L’action débute en avril 1975 à Saïgon, alors que la chute de la ville est devenue inéluctable. Sa prise par les troupes nord-vietnamiennes va marquer la fin officielle de la guerre du Vietnam – ce conflit qui est appelé la “guerre américaine” au Vietnam, comme cela nous est très tôt rappelé.

Cette volonté de décaler le regard et d’offrir des récits alternatifs est le principal ressort de The Sympathizer, la série que le Sud-Coréen Park Chan-wook (Old Boy, Mademoiselle) a cocréée pour la chaîne HBO. En France, elle est en cours de diffusion sur Amazon Prime Video (avec le Pass Warner). Elle est adaptée du roman éponyme de Viet Thanh Nguyen, qui a reçu le prix Pulitzer de la fiction en 2016 (en français chez 10/18, sous le titre Le Sympathisant).

Des récits dans le récit, un film dans le film

Premier recadrage opéré : le principal conflit mis en scène “n’est pas celui qui a opposé les États-Unis au Vietnam, mais celui qui divise les Vietnamiens”, relève The Washington Post. Le héros, c’est Le Capitaine (Hoa Xuande, encensé par la critique), métis franco-vietnamien et agent double, qui travaille à la fois pour la CIA et les communistes. L’une des premières scènes nous le montre bien après la guerre, dans un camp de rééducation du Nord-Vietnam, obligé d’écrire et de réécrire ses confessions. On ne sait pas encore comment il a atterri là, mais déjà les versions de son histoire se succèdent, à chaque fois légèrement différentes, et les récits commencent à s’emboîter les uns dans les autres.

Pour donner la réplique à Hoa Xuande, Park Chan-wook a choisi Robert Downey Jr. (Iron Man, Oppenheimer). Rare acteur blanc au générique, il incarne tour à tour quatre personnages différents : un agent de la CIA, un chercheur spécialiste de l’Orient, un politicien républicain et un cinéaste qui tourne un film sur la guerre du Vietnam. Time applaudit ce choix de casting, qui donne “le même visage” à “toutes les facettes de l’hégémonie américaine”, qu’elle soit sécuritaire, universitaire, politique ou culturelle. Le magazine y voit aussi un pied de nez à “la façon dont Hollywood traite les personnages et les acteurs asiatiques, tous interchangeables”.

Un savoureux séminaire postcolonial

Park Chan-wook n’a réalisé que les trois premiers épisodes. Est-ce à cause de cela ? Plusieurs critiques considèrent que la série ne tient pas toutes ses promesses sur la durée. Time, pour sa part, la juge “audacieuse, ambitieuse et géniale”, quand Rolling Stone applaudit “une prouesse télévisuelle”, une fiction “à la fois très sombre et très drôle”, habile à reproduire l’“humour” qui faisait le sel du roman.
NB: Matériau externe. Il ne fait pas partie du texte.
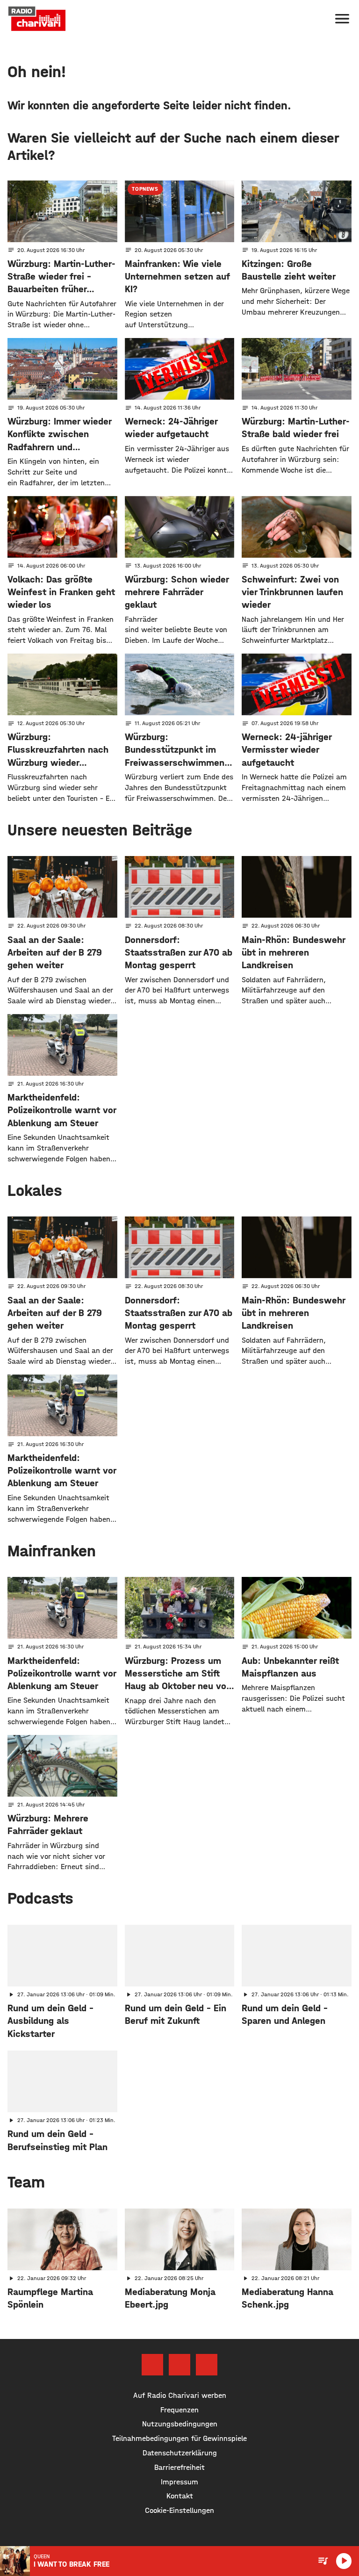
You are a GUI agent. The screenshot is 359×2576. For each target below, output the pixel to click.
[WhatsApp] (206, 2364)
Cet humour vient contrebalancer le tragique des événements, commente le magazine. “Il aide aussi à ce que la chronologie reste lisible malgré son éclatement. Les constantes digressions et les renversements constituent un comique de répétition en soi, toujours dignes d’attention.”

“Drôle”, c’est aussi le qualificatif mis en avant par Vulture, le site consacré à la pop culture du New York Magazine, qui n’aurait jamais rêvé s’amuser autant devant “un séminaire de haut niveau sur les théories de l’impérialisme”. Il décèle dans la série un exercice de style postcolonial, avec, entre autres, un narrateur peu fiable, des souvenirs qu’on réécrit selon de nouvelles perspectives, l’exploration de la double identité, le rejet des clichés orientalistes, une critique du pouvoir de séduction de la culture américaine…

Effectivement, cela fait beaucoup pour une mini-série en sept épisodes, sans doute trop, concède Vulture. Mais “les failles de la série sont presque aussi drôles que ses triomphes – elles donnent du grain à moudre, écrit le site. Au moins, il y a des partis pris. Et Park Chan-wook excelle dans l’art d’employer des artifices narratifs et visuels pour mieux dévoiler tous les engrenages de son histoire.”